CenturyLink Opens Hydro-Electric Powered Washington Data Center
The new 8 megawatt data center will ultimately support 30 megawatts of IT load, tapping the Columbia River for clean, low cost hydroelectric power.
May 13, 2015
CenturyLink opened a new data center in central Washington State and will tap the abundant hydro-electric power in support of its hybrid IT services portfolio. More than 85 percent of the utility power supplied to the facility is hydro-electric. The data center will have an initial 8 megawatts but will ultimately support up to 30 megawatts of IT load.
The data center is located in Moses Lake, Washington, with electricity supplied in part by the nearby Columbia River. Data centers have appeared all along the river in both Washington State and Oregon. The river and its hydroelectric power are supporting a growing northwest data center scene, one also complemented by low natural disaster risk (lowest seismic rating in the western United States) and friendly sales tax breaks on data center equipment purchases.
In addition to low cost hydropower, the Washington climate allows for significant use of free-air cooling, which drives better Power Usage Effectiveness.
The new facility provides power costs and efficiency metrics that rank among the best in the industry, according to Dave Meredith, senior vice president of CenturyLink.
The Washington data center is yet another example of CenturyLink's recent commitment to environmental sustainability. In Sunnyvale, CA, the company is using natural gas, which may help the colocation provider make its services more attractive to customers that care about powering their infrastructure with clean energy. It also qualified for the climate change tax break in the UK.
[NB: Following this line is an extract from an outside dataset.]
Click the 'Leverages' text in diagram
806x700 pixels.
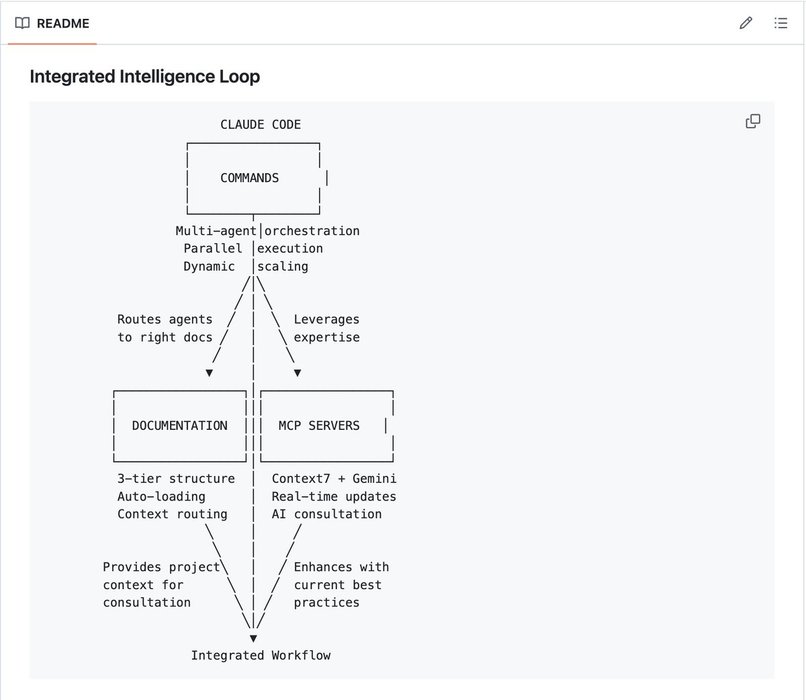[326, 319]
There reportedly isn’t a lot of interest in clean energy among typical colocation customers, however, the tide is rising, and CenturyLink is thinking ahead. Very visible renewable energy moves and investments on the part of cloud providers have put data center renewable energy use in the spotlight. In terms of customers themselves, one very recent example is Etsy, which noted the importance of renewable energy when selecting a provider.
Last year, the NRDC said colocation providers needed to play a bigger renewable energy role.
Moses Lake is about 35 miles from Quincy, Washington, one of the state’s primary data center markets, and home to Microsoft’s massive campus. Dell and Yahoo have data centers in Quincy, as well as multi-tenant providers Vantage Data Centers, and Sabey, which recently kicked off construction of a second massive Quincy data center.
“The central part of Washington State is one of the geographies in which I see substantial potential for further growth as a data center hub,” said Kelly Quinn, research manager with IDC, in a press release.
Quinn said the location should help enable CenturyLink’s new data center to provide customers with the ability to achieve higher levels of density without incurring high power costs. It also addresses "green" conscious customer needs.
The central Washington data center will offer on-site data center and network services in addition to cloud access, colocation and managed services.
CenturyLink continues to expand both in North America and internationally. It recently partnered with NextDC to enter the Australian market and built its first cloud center in Asia.
The company is expanding its services in addition to footprint. CenturyLink grew its managed database offerings through acquisition of NoSQL Database-as-a-Service Firm Orchestrate in April. It acquired cloud disaster recovery provider DataGardens in late 2014.